Operating a pedicab used to be cheap and easy. A person could make a buck with little or no overhead and without restrictive, burdensome regulations.
That’s no longer true in some Valley cities that have approved ordinances limiting who can operate pedicabs on their streets. Scottsdale is the latest to tighten its rules, joining Phoenix and Glendale. No other Valley municipality regulates pedicabs.
To continue doing business in Scottsdale, pedicab operators must have a valid Arizona driver’s license, maintain insurance and adhere to regulations pertaining to the safety and visibility of the pedicab. The ordinance, which became law on May 9, includes penalties for non-compliance but does not specify any inspections.
Phoenix’s ordinance, which went into effect in August 2008, was in response to concerns and complaints from downtown stakeholders and patrons regarding pedicab activity, city spokeswoman Sina Matthes said. The ordinance is stricter than Scottsdale’s, requiring Police Department inspections and inspection tags.

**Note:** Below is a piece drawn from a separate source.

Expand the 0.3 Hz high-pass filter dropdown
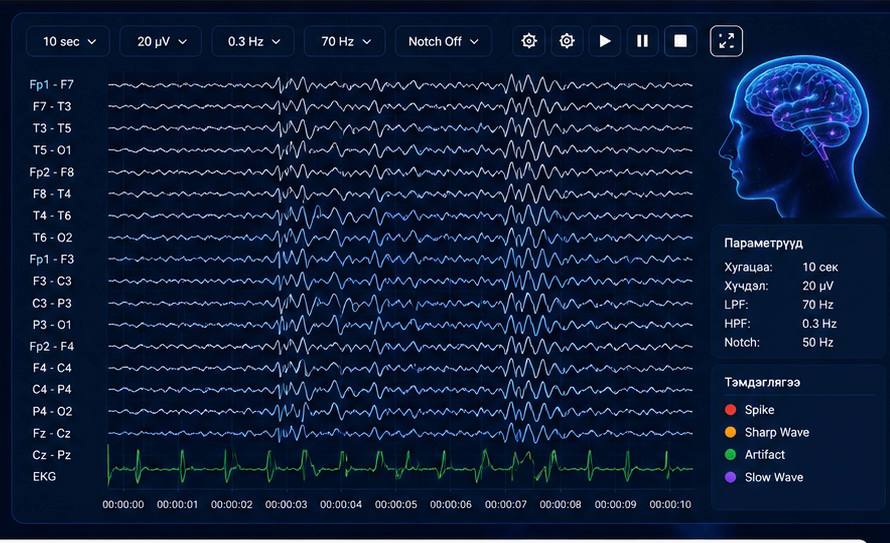tap(253, 41)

Glendale’s ordinance, which became law in late 2007, requires a city-issued license and limits the hours of operation and what roads can be used by operators, said Sgt. Jay O’Neill of the Glendale Police Department.

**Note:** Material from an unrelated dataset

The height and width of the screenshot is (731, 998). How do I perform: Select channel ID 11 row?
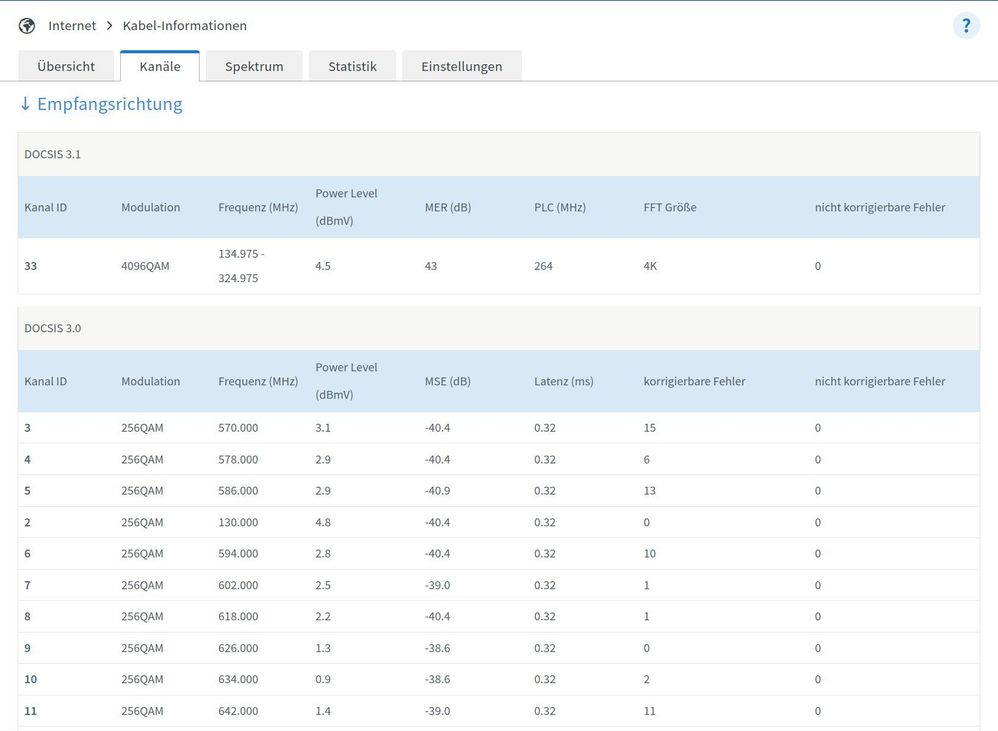tap(30, 711)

Pedicabs are a popular mode of transportation in downtown Phoenix and Glendale for sports and cultural events. In Scottsdale, they’re popular among those shopping downtown and are especially used in the evening by those flitting among restaurants and nightspots.
Scottsdale’s ordinance was prompted by a Jan. 4 crash involving a suspected drunken driver and a pedicab trailer on Scottsdale Road near Rose Lane. The two pedicab passengers suffered serious head and spine injuries.
Scottsdale police determined that there were no mechanical or safety violations.
Numerous operators told Scottsdale officials the regulations, especially the license requirement, would push them and others out of business. They said the regulations would give pedicab companies a competitive advantage over independent operators who lost their driver’s licenses and are trying to make a living.